By POOJA RAO, TARUN RAJ, BHARGAVA REDDY, MANOJ TLD, and PREETHAM SRINIVAS

In March 2020, we re-purposed our chest X-ray AI tool, qXR, to detect signs of COVID-19. We validated it on a test set of 11479 CXRs with 515 PCR-confirmed COVID-19 positives. The algorithm performs at an AUC of 0.9 (95% CI : 0.88 – 0.92) on this test set. At our most common operating threshold for this version, sensitivity is 0.912 (95% CI : 0.88 – 0.93) and specificity is 0.775 (95% CI : 0.77 – 0.78). qXR for COVID-19 is used at over 28 sites across the world to triage suspected patients with COVID-19 and to monitor the progress of infection in patients admitted to hospital

The emergence of the COVID-19 pandemic has already caused a great deal of disruption around the world.

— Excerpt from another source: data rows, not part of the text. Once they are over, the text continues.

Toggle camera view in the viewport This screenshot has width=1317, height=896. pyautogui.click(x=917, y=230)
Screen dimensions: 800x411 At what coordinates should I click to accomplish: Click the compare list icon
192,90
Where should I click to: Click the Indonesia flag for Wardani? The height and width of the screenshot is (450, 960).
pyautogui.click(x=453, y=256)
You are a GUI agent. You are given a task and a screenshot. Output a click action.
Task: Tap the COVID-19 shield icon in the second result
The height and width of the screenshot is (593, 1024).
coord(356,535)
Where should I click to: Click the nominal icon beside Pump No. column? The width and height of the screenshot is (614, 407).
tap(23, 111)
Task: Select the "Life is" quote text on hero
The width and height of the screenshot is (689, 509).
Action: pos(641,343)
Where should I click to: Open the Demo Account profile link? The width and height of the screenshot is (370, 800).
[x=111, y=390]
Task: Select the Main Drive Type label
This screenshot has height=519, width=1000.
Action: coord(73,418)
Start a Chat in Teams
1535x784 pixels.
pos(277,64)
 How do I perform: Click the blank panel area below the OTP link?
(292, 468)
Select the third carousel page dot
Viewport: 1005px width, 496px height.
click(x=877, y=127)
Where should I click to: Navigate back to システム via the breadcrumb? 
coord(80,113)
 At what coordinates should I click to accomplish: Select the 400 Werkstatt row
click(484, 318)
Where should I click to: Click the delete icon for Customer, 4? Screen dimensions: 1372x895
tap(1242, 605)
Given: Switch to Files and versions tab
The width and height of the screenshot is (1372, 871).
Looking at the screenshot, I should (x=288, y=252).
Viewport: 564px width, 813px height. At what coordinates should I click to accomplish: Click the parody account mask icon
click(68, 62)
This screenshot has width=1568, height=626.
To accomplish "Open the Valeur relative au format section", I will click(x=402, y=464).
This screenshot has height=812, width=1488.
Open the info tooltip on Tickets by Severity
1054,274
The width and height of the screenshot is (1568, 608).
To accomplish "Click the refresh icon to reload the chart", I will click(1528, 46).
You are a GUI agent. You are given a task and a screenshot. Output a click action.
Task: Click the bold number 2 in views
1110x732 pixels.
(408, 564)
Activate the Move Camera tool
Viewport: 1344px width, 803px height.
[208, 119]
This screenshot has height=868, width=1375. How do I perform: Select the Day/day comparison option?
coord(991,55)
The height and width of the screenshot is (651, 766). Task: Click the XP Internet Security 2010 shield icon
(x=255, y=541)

Healthcare systems are overwhelmed as we speak, in the face of WHO guidance to ‘test, test, test’ [1]. Many countries are facing a severe shortage of Reverse Transcription Polymerase Chain Reaction (RT-PCR) tests. There has been a lot of debate around the role of radiology — both chest X-rays (CXRs) and chest CT scans — as an alternative or supplement to RT-PCR in triage and diagnosis. Opinions on the subject range from ‘Radiology is fundamental in this process’ [2] to ‘framing CT as pivotal for COVID-19 diagnosis is a distraction during a pandemic, and possibly dangerous’ [3].